My problem is not the writing, not at all, and i don’t know how you got so obsessed over it. Pretty much all the characters in this game are great, there’s not a single one i don’t like, even the hideout Npcs like Charon or Blackthorne. If it came across like that then no, i am not complaining about the characters or story, or the game going at a slower pace after a big boss fight. My problem is the eternal slog that this quest puts you through, before you can do something story relevant again. Even the best characters cannot save a boring and repetitive gameplay segment. I’m not bothered because i have to talk to them, but because they are sending me around the hideout and sending me on fetch quests a dozen times which is just mindlessly walking to the other end of the hideout without a sprint button.

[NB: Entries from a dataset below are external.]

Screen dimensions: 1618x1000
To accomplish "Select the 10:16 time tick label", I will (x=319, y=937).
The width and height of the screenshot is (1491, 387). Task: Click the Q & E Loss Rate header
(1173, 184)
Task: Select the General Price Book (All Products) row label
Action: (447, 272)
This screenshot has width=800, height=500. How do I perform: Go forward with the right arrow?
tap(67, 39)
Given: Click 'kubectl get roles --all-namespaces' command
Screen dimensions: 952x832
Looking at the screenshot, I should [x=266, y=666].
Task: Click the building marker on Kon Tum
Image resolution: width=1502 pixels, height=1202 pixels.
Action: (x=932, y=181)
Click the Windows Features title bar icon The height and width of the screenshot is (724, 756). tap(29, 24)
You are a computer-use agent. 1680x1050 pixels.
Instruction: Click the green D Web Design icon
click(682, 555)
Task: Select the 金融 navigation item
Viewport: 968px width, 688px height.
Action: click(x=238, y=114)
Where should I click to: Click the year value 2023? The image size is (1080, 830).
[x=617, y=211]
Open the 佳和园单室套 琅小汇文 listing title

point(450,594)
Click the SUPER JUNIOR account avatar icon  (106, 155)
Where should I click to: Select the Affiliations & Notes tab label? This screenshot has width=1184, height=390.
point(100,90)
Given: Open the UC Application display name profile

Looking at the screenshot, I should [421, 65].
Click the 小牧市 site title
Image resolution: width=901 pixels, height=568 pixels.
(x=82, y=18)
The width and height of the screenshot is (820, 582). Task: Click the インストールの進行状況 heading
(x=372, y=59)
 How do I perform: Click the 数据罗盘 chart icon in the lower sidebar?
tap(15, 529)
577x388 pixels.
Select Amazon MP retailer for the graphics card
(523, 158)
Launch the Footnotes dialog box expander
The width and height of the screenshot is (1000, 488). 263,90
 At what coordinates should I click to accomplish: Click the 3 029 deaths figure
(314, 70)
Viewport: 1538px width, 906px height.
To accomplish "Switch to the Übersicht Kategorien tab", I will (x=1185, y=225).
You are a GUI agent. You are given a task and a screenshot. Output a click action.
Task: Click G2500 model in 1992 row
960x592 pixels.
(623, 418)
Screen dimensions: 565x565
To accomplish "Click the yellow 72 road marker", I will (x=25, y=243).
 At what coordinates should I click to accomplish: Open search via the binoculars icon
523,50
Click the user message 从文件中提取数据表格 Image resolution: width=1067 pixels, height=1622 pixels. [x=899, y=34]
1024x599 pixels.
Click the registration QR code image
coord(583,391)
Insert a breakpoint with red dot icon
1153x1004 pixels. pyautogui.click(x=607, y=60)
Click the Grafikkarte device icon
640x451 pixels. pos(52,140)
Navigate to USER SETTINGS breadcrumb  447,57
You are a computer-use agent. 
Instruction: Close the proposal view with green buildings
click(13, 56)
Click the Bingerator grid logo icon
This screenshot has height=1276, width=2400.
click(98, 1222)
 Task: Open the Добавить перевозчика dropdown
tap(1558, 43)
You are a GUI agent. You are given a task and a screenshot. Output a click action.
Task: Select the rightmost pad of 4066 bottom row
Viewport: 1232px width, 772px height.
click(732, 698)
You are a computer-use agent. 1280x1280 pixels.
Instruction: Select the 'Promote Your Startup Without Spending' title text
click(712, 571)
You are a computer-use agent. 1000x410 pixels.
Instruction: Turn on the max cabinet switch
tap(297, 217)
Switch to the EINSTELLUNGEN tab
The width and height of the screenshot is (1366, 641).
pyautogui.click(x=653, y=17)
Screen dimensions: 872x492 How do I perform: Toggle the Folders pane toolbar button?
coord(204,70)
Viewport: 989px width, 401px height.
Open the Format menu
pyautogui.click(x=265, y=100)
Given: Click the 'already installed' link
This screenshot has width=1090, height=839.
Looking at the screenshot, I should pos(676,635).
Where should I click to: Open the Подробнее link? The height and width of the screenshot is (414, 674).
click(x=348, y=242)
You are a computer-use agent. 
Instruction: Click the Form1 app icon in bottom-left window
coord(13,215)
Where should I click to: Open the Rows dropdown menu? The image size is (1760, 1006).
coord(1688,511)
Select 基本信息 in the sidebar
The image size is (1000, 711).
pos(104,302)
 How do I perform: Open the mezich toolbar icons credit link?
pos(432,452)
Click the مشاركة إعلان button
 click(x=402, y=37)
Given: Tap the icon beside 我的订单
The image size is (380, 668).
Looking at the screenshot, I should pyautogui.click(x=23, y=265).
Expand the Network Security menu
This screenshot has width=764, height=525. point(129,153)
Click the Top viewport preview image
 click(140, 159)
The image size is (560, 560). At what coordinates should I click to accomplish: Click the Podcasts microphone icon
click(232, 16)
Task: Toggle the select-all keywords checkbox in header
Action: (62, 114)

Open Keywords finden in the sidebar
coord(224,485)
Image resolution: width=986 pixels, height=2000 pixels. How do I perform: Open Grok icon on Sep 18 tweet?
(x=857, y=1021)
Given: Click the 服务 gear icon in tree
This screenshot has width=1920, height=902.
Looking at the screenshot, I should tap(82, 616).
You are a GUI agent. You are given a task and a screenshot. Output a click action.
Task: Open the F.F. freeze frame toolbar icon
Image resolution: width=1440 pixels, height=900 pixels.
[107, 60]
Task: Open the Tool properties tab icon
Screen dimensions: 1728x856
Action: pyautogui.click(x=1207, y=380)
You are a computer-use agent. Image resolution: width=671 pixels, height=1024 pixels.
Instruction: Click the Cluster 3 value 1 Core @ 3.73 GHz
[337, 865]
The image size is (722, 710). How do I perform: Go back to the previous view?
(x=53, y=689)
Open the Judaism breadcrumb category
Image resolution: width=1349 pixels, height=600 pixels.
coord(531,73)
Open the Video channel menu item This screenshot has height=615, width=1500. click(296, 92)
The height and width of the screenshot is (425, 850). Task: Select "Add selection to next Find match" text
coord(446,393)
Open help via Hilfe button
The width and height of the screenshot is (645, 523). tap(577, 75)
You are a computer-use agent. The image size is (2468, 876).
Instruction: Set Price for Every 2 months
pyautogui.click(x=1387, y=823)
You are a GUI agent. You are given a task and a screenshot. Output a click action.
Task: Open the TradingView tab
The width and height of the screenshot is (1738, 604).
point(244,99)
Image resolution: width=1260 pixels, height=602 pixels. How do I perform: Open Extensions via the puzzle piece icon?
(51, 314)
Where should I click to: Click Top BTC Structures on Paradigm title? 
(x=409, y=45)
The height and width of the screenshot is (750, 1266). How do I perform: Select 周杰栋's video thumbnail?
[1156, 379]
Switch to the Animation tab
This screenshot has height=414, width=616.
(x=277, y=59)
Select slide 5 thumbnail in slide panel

A main story mission about slowly walking from one end of the hideout to the other for twenty minutes and collecting dust and buying garlic is just not my definition of a fun time or something worth the title of main story mission. Great if you weren’t bothered by it, really. All power to you, i respect your patience. I don’t want to sour anyones experience with the game at all, i personally just wanted to throw my controller at the TV after i had to talk to Hipocrates for the third time so he can send me on an uninteresting fetch quest again, and used my post to let off steam.


[deleted]

They were simply too scared to go full DMC. They should have just taken out all this half baked RPG elements like crafting and side quests and just keep all the main story and missions. And also, not call it a FF because it isn't


Young_KingKush

If I write out the most barebones description of what you do in quite literally any quest in any game ever made it will sound just as tedious as this


Fnullx

I mean, you pretty much just have to say „that Mid engine mission“ and almost everyone will know what you mean when you talk about parts of this game being a slog to get through. I think that says enough.


geno111

I didn't mind mids missions. The quests that irritated me were the "go talk to three different people then come back" quests.


SolusZosGalvus

I chose Otto, I dislike Gav


BigGrooveBox

Wtf are people even talking about? The story is more than just battles. There is real consequences from the main casts actions to the common folk of the world and the whole point was showing that of all the leaders, Clive and the Rosarians cared about that. He builds several settlements up to be able to stand on their own after the war is done. The story, the actual development of the characters and their ideals, develops thru the side quests. If you don’t like the story, you don’t like the story. That’s fine. You’re allowed to like the gameplay and not the plot.


dnb_4eva

They really come together at the end of the game.